Dall'andamento del fatturato artigiano si possono distinguere una fase di stagnazione (fino al 1999), di breve ripresa (2000) ed una fase di recessione anticipata (2001-2002) talmente profonda che ha indotto un ridimensionamento complessivo del settore. Sul piano della produttività, l'edilizia è cresciuta, mentre il manifatturiero ha mantenuto un livello stazionario di sfruttamento della capacità. Le imprese artigiane di tutti i settori nell'ultimo triennio hanno progressivamente perduto economicità; ciò ha determinato un progressivo indebolimento della struttura d'impresa e della sua capacità di autofinanziamento.
Discorso diverso vale per l'occupazione, riguardo alla quale l'artigianato mostra una dinamica degli addetti spesso migliore di quella della totale occupazione regionale, soprattutto nell'ambito dei servizi e dell'edilizia.
Tuttavia, anche la dinamica degli addetti sembra confermare lo stato di crisi dell'economia artigiana nel medio periodo. La dinamica contraddittoria fra fatturato e addetti determina una marcata tendenziale perdita di produttività delle micro imprese e un suo recupero in quelle più strutturate.

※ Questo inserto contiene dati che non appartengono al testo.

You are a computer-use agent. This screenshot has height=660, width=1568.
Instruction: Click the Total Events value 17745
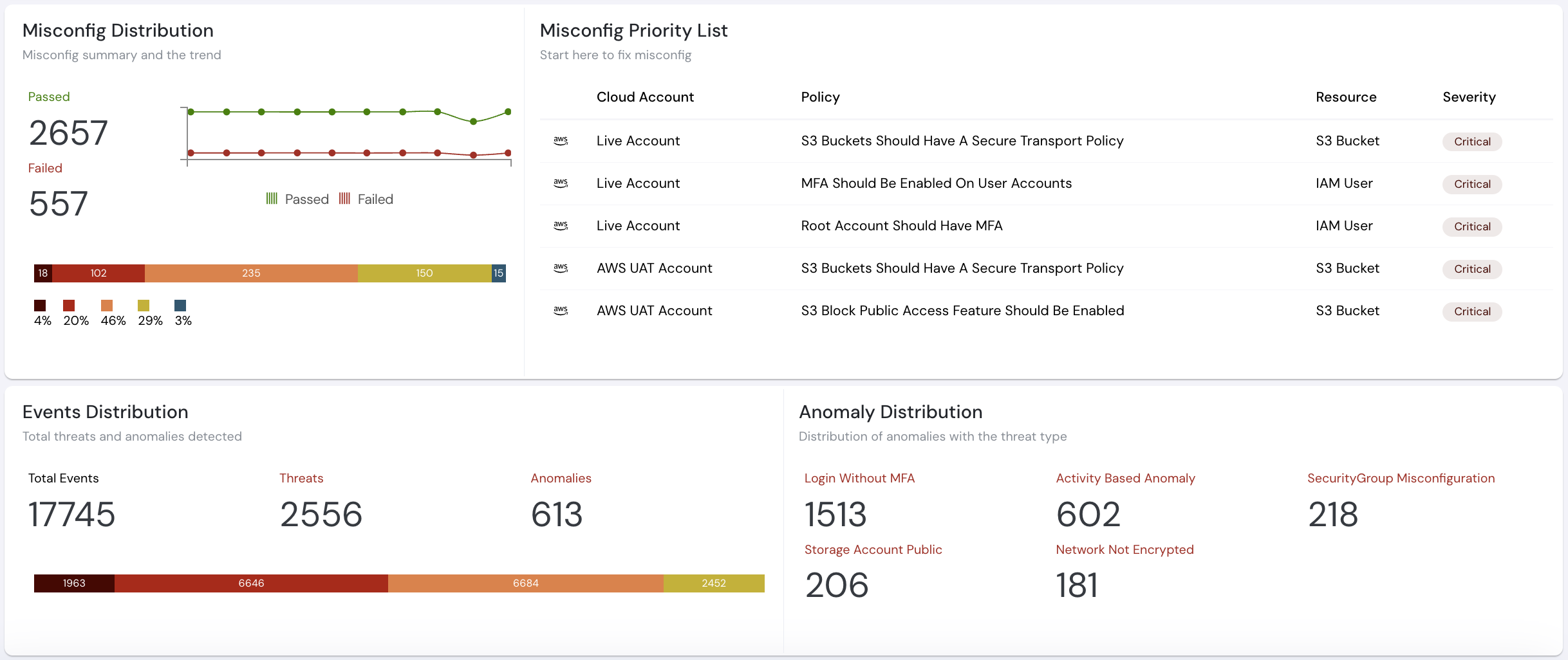[x=71, y=514]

Dal punto di vista delle tipologie imprenditoriali in tutti i settori, soprattutto nell'edilizia e nei servizi, è la microimpresa con meno di 4 addetti la tipologia imprenditoriale dominante. Tuttavia la micro impresa è una tipologia che tende a perdere progressivamente di peso a causa di una più marcata vulnerabilità e debolezza strategica, pur mantenendo un sufficiente grado di competitività nei comparti meno esposti alla competizione internazionale, mentre le dimensioni intermedie sono quelle dalle performance migliori
Nei sei anni presi ad esame, emerge sostanzialmente una bassa capacità di reazione delle imprese artigiane che mostrano una posizione di subalternità strategica, a sua volta derivante da un deficit di struttura cognitiva aziendale.

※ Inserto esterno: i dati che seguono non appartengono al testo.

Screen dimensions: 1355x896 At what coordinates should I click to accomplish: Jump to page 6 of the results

Una possibile via per ridurre gli elementi di debolezza strutturale sembra quella di favorire la nascita di network di imprese, in cui condividere le diverse professionalità. Anche l'orientamento verso gli investimenti appare più legato a risultati contingenti che a chiare scelte strategiche di medio: soltanto nel 2002 sembra palesarsi una minore propensione all'investimento nei settori manifatturiero e dei servizi; ciò fa supporre che le dinamiche congiunturali avverse non abbiano compromesso il grado di fiducia degli imprenditori artigiani, salvo l'emergere di un certo scetticismo nella fase finale del periodo che si è manifestato sotto forma di un'apparente insensibilità degli imprenditori artigiani verso politiche fiscali di incentivo.
Dai dati dell'osservatorio scaturisce la sensazione che le imprese artigiane si muovano verso una specializzazione sulla funzione produttiva in senso stretto, un progressivo allontanamento dal mercato finale e, quindi, una maggiore subalternità strategica rispetto a soggetti intermediari.
Pertanto, in vista di un vantaggio competitivo, per le imprese artigiane si tratterebbe di optare fra il proporsi al mercato finale con un proprio prodotto, affermando un proprio marchio e lo specializzarsi differenziando il proprio servizio, per configurarsi o come il migliore esperto in certe lavorazioni o come il soggetto meglio capace di realizzare un servizio su misura.
Il rapporto struttura-mercato suddetto e le performance delle imprese artigiane pongono in evidenza la necessità di instaurare un'alleanza reciproca fra istituzioni e aziende, in cui all'interesse e all'impegno istituzionale verso la salvaguardia e l'innovazione del tessuto lavorativo tradizionale, corrisponda l'impegno delle imprese a ridefinire il loro quadro strategico in funzione di una più ampia ed efficace penetrazione dei mercati.